[Task to complete]
Copy out the items below, renaming "padlock icon" to "lock icon" wherever it occurs and leaving all other text unchanged.

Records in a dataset

▽

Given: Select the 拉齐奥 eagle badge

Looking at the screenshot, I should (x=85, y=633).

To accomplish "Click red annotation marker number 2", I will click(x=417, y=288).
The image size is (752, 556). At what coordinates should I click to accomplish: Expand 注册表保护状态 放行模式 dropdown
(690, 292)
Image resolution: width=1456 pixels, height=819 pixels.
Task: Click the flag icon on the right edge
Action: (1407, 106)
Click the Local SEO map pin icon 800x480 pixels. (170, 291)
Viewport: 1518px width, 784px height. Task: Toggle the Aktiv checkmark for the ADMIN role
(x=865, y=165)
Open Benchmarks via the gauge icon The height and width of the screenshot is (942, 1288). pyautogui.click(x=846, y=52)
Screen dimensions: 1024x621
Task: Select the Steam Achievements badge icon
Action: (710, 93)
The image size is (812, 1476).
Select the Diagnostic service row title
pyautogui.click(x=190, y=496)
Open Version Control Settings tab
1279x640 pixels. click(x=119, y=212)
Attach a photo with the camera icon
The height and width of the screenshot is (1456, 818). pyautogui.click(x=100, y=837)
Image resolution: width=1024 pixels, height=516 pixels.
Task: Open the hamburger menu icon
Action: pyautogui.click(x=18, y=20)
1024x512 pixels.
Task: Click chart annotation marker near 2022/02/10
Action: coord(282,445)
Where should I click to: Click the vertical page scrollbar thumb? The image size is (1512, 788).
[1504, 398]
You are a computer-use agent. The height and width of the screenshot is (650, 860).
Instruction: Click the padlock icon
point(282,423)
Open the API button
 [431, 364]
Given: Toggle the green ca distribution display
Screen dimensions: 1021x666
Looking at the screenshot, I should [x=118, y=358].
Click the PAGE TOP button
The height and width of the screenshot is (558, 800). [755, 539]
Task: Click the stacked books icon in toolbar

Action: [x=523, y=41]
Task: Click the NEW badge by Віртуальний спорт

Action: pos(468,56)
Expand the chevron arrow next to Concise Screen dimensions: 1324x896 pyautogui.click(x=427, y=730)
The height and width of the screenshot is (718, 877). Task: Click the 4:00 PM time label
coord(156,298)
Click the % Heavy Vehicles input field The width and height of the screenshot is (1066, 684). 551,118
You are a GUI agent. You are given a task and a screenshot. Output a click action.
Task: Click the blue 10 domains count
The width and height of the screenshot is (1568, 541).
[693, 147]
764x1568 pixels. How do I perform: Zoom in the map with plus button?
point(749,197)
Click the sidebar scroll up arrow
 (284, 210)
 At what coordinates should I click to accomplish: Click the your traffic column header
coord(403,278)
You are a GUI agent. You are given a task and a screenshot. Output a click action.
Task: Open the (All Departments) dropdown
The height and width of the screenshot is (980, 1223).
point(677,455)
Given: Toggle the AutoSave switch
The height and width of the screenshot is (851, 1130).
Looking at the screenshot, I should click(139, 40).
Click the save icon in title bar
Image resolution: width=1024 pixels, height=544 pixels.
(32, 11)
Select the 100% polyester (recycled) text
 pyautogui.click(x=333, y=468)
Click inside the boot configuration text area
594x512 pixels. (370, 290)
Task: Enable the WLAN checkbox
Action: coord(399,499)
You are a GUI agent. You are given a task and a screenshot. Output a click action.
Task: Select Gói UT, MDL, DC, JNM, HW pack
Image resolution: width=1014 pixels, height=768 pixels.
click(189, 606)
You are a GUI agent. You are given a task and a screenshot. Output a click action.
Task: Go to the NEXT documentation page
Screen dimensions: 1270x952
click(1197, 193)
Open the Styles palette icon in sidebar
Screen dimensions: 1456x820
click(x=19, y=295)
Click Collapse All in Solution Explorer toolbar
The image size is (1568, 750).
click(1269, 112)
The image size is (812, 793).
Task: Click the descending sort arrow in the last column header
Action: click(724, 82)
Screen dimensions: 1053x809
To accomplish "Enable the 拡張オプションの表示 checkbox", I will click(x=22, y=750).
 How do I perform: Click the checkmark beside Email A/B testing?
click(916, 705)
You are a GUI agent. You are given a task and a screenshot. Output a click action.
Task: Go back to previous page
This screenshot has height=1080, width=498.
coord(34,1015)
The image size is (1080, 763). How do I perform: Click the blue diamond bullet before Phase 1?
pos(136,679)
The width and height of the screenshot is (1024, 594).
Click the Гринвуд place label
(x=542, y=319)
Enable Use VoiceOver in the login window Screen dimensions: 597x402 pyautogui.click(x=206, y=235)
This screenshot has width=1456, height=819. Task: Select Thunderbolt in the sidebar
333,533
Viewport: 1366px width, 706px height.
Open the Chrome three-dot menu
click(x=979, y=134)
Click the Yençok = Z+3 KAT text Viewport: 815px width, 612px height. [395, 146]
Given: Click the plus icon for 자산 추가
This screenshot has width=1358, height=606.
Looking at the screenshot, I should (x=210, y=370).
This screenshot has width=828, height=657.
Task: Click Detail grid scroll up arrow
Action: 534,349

△

[Solved problem]
Given: Select the 拉齐奥 eagle badge

Looking at the screenshot, I should (x=85, y=633).

To accomplish "Click red annotation marker number 2", I will click(x=417, y=288).
The image size is (752, 556). At what coordinates should I click to accomplish: Expand 注册表保护状态 放行模式 dropdown
(690, 292)
Image resolution: width=1456 pixels, height=819 pixels.
Task: Click the flag icon on the right edge
Action: (1407, 106)
Click the Local SEO map pin icon 800x480 pixels. (170, 291)
Viewport: 1518px width, 784px height. Task: Toggle the Aktiv checkmark for the ADMIN role
(x=865, y=165)
Open Benchmarks via the gauge icon The height and width of the screenshot is (942, 1288). pyautogui.click(x=846, y=52)
Screen dimensions: 1024x621
Task: Select the Steam Achievements badge icon
Action: (710, 93)
The image size is (812, 1476).
Select the Diagnostic service row title
pyautogui.click(x=190, y=496)
Open Version Control Settings tab
1279x640 pixels. click(x=119, y=212)
Attach a photo with the camera icon
The height and width of the screenshot is (1456, 818). pyautogui.click(x=100, y=837)
Image resolution: width=1024 pixels, height=516 pixels.
Task: Open the hamburger menu icon
Action: pyautogui.click(x=18, y=20)
1024x512 pixels.
Task: Click chart annotation marker near 2022/02/10
Action: coord(282,445)
Where should I click to: Click the vertical page scrollbar thumb? The image size is (1512, 788).
[1504, 398]
You are a computer-use agent. The height and width of the screenshot is (650, 860).
Instruction: Click the lock icon
point(282,423)
Open the API button
 [431, 364]
Given: Toggle the green ca distribution display
Screen dimensions: 1021x666
Looking at the screenshot, I should [x=118, y=358].
Click the PAGE TOP button
The height and width of the screenshot is (558, 800). [755, 539]
Task: Click the stacked books icon in toolbar

Action: [x=523, y=41]
Task: Click the NEW badge by Віртуальний спорт

Action: pos(468,56)
Expand the chevron arrow next to Concise Screen dimensions: 1324x896 pyautogui.click(x=427, y=730)
The height and width of the screenshot is (718, 877). Task: Click the 4:00 PM time label
coord(156,298)
Click the % Heavy Vehicles input field The width and height of the screenshot is (1066, 684). 551,118
You are a GUI agent. You are given a task and a screenshot. Output a click action.
Task: Click the blue 10 domains count
The width and height of the screenshot is (1568, 541).
[693, 147]
764x1568 pixels. How do I perform: Zoom in the map with plus button?
point(749,197)
Click the sidebar scroll up arrow
 (284, 210)
 At what coordinates should I click to accomplish: Click the your traffic column header
coord(403,278)
You are a GUI agent. You are given a task and a screenshot. Output a click action.
Task: Open the (All Departments) dropdown
The height and width of the screenshot is (980, 1223).
point(677,455)
Given: Toggle the AutoSave switch
The height and width of the screenshot is (851, 1130).
Looking at the screenshot, I should click(139, 40).
Click the save icon in title bar
Image resolution: width=1024 pixels, height=544 pixels.
(32, 11)
Select the 100% polyester (recycled) text
 pyautogui.click(x=333, y=468)
Click inside the boot configuration text area
594x512 pixels. (370, 290)
Task: Enable the WLAN checkbox
Action: coord(399,499)
You are a GUI agent. You are given a task and a screenshot. Output a click action.
Task: Select Gói UT, MDL, DC, JNM, HW pack
Image resolution: width=1014 pixels, height=768 pixels.
click(189, 606)
You are a GUI agent. You are given a task and a screenshot. Output a click action.
Task: Go to the NEXT documentation page
Screen dimensions: 1270x952
click(1197, 193)
Open the Styles palette icon in sidebar
Screen dimensions: 1456x820
click(x=19, y=295)
Click Collapse All in Solution Explorer toolbar
The image size is (1568, 750).
click(1269, 112)
The image size is (812, 793).
Task: Click the descending sort arrow in the last column header
Action: click(724, 82)
Screen dimensions: 1053x809
To accomplish "Enable the 拡張オプションの表示 checkbox", I will click(x=22, y=750).
 How do I perform: Click the checkmark beside Email A/B testing?
click(916, 705)
You are a GUI agent. You are given a task and a screenshot. Output a click action.
Task: Go back to previous page
This screenshot has height=1080, width=498.
coord(34,1015)
The image size is (1080, 763). How do I perform: Click the blue diamond bullet before Phase 1?
pos(136,679)
The width and height of the screenshot is (1024, 594).
Click the Гринвуд place label
(x=542, y=319)
Enable Use VoiceOver in the login window Screen dimensions: 597x402 pyautogui.click(x=206, y=235)
This screenshot has width=1456, height=819. Task: Select Thunderbolt in the sidebar
333,533
Viewport: 1366px width, 706px height.
Open the Chrome three-dot menu
click(x=979, y=134)
Click the Yençok = Z+3 KAT text Viewport: 815px width, 612px height. [395, 146]
Given: Click the plus icon for 자산 추가
This screenshot has width=1358, height=606.
Looking at the screenshot, I should (x=210, y=370).
This screenshot has width=828, height=657.
Task: Click Detail grid scroll up arrow
Action: 534,349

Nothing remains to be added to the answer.